=== Records for this task ===

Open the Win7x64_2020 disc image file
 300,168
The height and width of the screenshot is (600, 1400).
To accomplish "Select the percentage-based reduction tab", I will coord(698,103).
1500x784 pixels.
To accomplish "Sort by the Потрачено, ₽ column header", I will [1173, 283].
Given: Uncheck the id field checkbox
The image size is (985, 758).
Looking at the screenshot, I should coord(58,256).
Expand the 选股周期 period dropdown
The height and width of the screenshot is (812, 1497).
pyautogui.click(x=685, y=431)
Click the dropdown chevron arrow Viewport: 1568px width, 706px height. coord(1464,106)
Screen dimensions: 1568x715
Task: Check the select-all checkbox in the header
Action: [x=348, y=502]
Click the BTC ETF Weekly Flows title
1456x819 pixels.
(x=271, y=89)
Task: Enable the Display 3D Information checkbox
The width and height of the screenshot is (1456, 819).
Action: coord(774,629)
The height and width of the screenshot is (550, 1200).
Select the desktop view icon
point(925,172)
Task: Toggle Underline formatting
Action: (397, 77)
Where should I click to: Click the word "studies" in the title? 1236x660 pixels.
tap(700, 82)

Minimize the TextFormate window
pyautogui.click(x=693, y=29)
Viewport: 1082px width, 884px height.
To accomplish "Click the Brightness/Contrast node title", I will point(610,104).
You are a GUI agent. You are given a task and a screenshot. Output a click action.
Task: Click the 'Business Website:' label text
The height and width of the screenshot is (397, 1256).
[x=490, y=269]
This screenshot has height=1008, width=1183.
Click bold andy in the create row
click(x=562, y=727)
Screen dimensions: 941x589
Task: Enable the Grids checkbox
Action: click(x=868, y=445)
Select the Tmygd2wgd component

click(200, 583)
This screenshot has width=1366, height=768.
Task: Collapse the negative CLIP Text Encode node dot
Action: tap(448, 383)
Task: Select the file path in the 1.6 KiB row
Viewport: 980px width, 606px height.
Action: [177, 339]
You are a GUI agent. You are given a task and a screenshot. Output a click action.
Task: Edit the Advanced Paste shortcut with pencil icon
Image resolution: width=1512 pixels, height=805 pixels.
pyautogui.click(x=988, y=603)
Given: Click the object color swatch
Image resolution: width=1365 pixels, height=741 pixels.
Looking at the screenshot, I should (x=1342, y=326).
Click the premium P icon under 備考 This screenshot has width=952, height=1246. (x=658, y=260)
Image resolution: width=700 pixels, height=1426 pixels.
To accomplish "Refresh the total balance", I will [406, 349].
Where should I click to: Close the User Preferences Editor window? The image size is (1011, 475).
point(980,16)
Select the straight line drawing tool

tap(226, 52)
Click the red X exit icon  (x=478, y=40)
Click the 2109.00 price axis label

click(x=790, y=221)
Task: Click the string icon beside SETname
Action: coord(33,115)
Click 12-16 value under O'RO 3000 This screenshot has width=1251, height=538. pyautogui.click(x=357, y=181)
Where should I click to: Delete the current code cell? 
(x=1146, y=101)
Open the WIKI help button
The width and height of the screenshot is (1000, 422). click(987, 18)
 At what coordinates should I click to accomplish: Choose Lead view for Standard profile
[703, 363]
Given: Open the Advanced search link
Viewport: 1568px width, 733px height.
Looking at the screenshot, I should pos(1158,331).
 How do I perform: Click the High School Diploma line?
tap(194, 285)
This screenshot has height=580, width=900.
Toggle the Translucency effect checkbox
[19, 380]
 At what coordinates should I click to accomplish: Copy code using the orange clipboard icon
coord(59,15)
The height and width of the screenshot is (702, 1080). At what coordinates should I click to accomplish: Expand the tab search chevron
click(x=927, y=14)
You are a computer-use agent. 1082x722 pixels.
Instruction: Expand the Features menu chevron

===

**What the exercise asks**
Return the listing word for word.

**Response to this exercise**
Open the Win7x64_2020 disc image file
 300,168
The height and width of the screenshot is (600, 1400).
To accomplish "Select the percentage-based reduction tab", I will coord(698,103).
1500x784 pixels.
To accomplish "Sort by the Потрачено, ₽ column header", I will [1173, 283].
Given: Uncheck the id field checkbox
The image size is (985, 758).
Looking at the screenshot, I should coord(58,256).
Expand the 选股周期 period dropdown
The height and width of the screenshot is (812, 1497).
pyautogui.click(x=685, y=431)
Click the dropdown chevron arrow Viewport: 1568px width, 706px height. coord(1464,106)
Screen dimensions: 1568x715
Task: Check the select-all checkbox in the header
Action: [x=348, y=502]
Click the BTC ETF Weekly Flows title
1456x819 pixels.
(x=271, y=89)
Task: Enable the Display 3D Information checkbox
The width and height of the screenshot is (1456, 819).
Action: coord(774,629)
The height and width of the screenshot is (550, 1200).
Select the desktop view icon
point(925,172)
Task: Toggle Underline formatting
Action: (397, 77)
Where should I click to: Click the word "studies" in the title? 1236x660 pixels.
tap(700, 82)

Minimize the TextFormate window
pyautogui.click(x=693, y=29)
Viewport: 1082px width, 884px height.
To accomplish "Click the Brightness/Contrast node title", I will point(610,104).
You are a GUI agent. You are given a task and a screenshot. Output a click action.
Task: Click the 'Business Website:' label text
The height and width of the screenshot is (397, 1256).
[x=490, y=269]
This screenshot has height=1008, width=1183.
Click bold andy in the create row
click(x=562, y=727)
Screen dimensions: 941x589
Task: Enable the Grids checkbox
Action: click(x=868, y=445)
Select the Tmygd2wgd component

click(200, 583)
This screenshot has width=1366, height=768.
Task: Collapse the negative CLIP Text Encode node dot
Action: tap(448, 383)
Task: Select the file path in the 1.6 KiB row
Viewport: 980px width, 606px height.
Action: [177, 339]
You are a GUI agent. You are given a task and a screenshot. Output a click action.
Task: Edit the Advanced Paste shortcut with pencil icon
Image resolution: width=1512 pixels, height=805 pixels.
pyautogui.click(x=988, y=603)
Given: Click the object color swatch
Image resolution: width=1365 pixels, height=741 pixels.
Looking at the screenshot, I should (x=1342, y=326).
Click the premium P icon under 備考 This screenshot has width=952, height=1246. (x=658, y=260)
Image resolution: width=700 pixels, height=1426 pixels.
To accomplish "Refresh the total balance", I will [406, 349].
Where should I click to: Close the User Preferences Editor window? The image size is (1011, 475).
point(980,16)
Select the straight line drawing tool

tap(226, 52)
Click the red X exit icon  (x=478, y=40)
Click the 2109.00 price axis label

click(x=790, y=221)
Task: Click the string icon beside SETname
Action: coord(33,115)
Click 12-16 value under O'RO 3000 This screenshot has width=1251, height=538. pyautogui.click(x=357, y=181)
Where should I click to: Delete the current code cell? 
(x=1146, y=101)
Open the WIKI help button
The width and height of the screenshot is (1000, 422). click(987, 18)
 At what coordinates should I click to accomplish: Choose Lead view for Standard profile
[703, 363]
Given: Open the Advanced search link
Viewport: 1568px width, 733px height.
Looking at the screenshot, I should pos(1158,331).
 How do I perform: Click the High School Diploma line?
tap(194, 285)
This screenshot has height=580, width=900.
Toggle the Translucency effect checkbox
[19, 380]
 At what coordinates should I click to accomplish: Copy code using the orange clipboard icon
coord(59,15)
The height and width of the screenshot is (702, 1080). At what coordinates should I click to accomplish: Expand the tab search chevron
click(x=927, y=14)
You are a computer-use agent. 1082x722 pixels.
Instruction: Expand the Features menu chevron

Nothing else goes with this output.